Texto apresentado:
>>
Um traço saliente deste grupo é sua seletividade. De um lado, eles automaticamente descartam todas as declarações oficiais vindas de governos “autoritários” como propaganda falsa. De outra parte, eles parecem nunca notar que as minorias têm interesse em mentir sobre sua condição com o objetivo de obter apoio externo. Eu observei isso em Kosovo. Para a maioria dos albaneses, era uma questão de dever  com seu grupo nacional dizer o que quer que fosse necessário para conquistar o apoio de estrangeiros para sua causa. A verdade não era um critério importante. Não é necessário culpá-los por isso, mas também não é obrigatório acreditar neles. A maioria dos repórteres que esteve em Kosovo, sabendo que isso agradaria aos editores, baseou seus despachos em quaisquer que fossem as lendas contadas a eles por albaneses que queriam que a OTAN separasse Kosovo da Sérvia. Foi o que aconteceu.
<<
Tarefa: Segundo o texto sobre Kosovo, o que era uma questão de dever com seu grupo nacional para a maioria dos albaneses? Os dados não são necessários aqui.

Dados extraídos:
>>
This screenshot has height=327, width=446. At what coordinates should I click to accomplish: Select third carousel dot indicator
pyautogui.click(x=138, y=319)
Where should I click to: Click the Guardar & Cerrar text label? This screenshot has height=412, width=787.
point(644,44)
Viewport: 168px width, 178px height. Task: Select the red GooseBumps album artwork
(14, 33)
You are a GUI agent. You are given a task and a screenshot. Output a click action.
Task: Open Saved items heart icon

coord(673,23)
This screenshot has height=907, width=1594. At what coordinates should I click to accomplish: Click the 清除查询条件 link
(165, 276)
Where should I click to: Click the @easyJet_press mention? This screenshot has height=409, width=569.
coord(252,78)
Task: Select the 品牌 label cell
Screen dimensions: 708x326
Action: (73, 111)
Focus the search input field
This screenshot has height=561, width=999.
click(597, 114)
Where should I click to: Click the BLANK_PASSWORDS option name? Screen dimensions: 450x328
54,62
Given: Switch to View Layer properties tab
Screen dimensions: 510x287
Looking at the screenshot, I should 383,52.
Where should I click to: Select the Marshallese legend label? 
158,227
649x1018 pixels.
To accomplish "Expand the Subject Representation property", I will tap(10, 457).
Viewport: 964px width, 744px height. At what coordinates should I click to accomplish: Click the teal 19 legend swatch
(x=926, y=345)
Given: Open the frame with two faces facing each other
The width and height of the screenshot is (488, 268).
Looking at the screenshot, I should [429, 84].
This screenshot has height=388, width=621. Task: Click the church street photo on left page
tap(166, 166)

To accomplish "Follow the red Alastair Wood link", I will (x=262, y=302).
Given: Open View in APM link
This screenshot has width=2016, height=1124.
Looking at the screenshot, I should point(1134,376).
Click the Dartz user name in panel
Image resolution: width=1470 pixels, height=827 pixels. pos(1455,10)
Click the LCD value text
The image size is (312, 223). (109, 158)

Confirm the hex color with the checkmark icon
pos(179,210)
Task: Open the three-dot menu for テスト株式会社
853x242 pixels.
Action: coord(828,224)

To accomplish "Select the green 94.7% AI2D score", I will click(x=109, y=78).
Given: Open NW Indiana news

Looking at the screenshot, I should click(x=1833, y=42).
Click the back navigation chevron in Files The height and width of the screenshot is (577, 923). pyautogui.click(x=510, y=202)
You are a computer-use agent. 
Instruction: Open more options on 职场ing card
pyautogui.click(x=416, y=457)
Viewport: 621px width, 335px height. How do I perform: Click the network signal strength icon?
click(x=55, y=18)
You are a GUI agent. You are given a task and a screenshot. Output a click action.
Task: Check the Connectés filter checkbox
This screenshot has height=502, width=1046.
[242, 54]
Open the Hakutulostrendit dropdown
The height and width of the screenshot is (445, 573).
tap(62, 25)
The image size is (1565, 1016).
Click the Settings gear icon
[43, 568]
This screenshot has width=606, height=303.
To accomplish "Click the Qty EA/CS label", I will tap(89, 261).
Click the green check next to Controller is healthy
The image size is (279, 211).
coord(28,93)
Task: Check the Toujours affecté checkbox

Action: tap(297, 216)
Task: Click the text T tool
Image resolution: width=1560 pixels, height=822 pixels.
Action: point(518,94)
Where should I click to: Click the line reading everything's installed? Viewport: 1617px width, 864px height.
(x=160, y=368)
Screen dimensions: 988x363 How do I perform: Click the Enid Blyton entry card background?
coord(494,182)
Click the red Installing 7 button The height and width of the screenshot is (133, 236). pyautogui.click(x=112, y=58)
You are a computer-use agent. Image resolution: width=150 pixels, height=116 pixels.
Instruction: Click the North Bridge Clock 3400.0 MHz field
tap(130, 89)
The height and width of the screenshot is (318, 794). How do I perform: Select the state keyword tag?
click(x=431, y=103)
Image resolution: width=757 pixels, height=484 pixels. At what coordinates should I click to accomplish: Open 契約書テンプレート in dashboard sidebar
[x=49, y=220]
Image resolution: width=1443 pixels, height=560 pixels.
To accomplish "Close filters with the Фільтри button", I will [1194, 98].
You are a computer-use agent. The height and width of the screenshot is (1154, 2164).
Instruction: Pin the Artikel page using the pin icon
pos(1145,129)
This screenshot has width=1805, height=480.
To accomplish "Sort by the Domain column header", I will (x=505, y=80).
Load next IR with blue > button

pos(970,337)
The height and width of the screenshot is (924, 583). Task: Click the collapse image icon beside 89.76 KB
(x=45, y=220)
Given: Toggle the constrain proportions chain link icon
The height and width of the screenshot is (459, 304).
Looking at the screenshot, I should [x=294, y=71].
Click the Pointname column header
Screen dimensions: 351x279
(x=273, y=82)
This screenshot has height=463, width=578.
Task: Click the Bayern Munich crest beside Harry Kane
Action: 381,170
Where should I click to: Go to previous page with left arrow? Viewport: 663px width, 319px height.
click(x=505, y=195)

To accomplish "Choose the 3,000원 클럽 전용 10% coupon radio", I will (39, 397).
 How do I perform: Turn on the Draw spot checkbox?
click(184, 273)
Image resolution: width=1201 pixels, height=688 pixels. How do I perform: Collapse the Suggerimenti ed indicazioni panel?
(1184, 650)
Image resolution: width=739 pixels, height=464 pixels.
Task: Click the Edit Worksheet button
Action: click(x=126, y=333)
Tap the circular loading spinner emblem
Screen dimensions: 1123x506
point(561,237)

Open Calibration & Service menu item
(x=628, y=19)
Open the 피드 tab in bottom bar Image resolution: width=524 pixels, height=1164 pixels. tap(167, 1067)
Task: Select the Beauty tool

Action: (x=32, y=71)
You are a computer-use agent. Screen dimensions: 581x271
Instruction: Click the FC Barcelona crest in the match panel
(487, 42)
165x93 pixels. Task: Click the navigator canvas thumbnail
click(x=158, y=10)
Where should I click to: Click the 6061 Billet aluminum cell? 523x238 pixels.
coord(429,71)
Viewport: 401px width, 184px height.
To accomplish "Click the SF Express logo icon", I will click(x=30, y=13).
<<
Resposta: Dizer o que quer que fosse necessário para conquistar o apoio de estrangeiros para sua causa.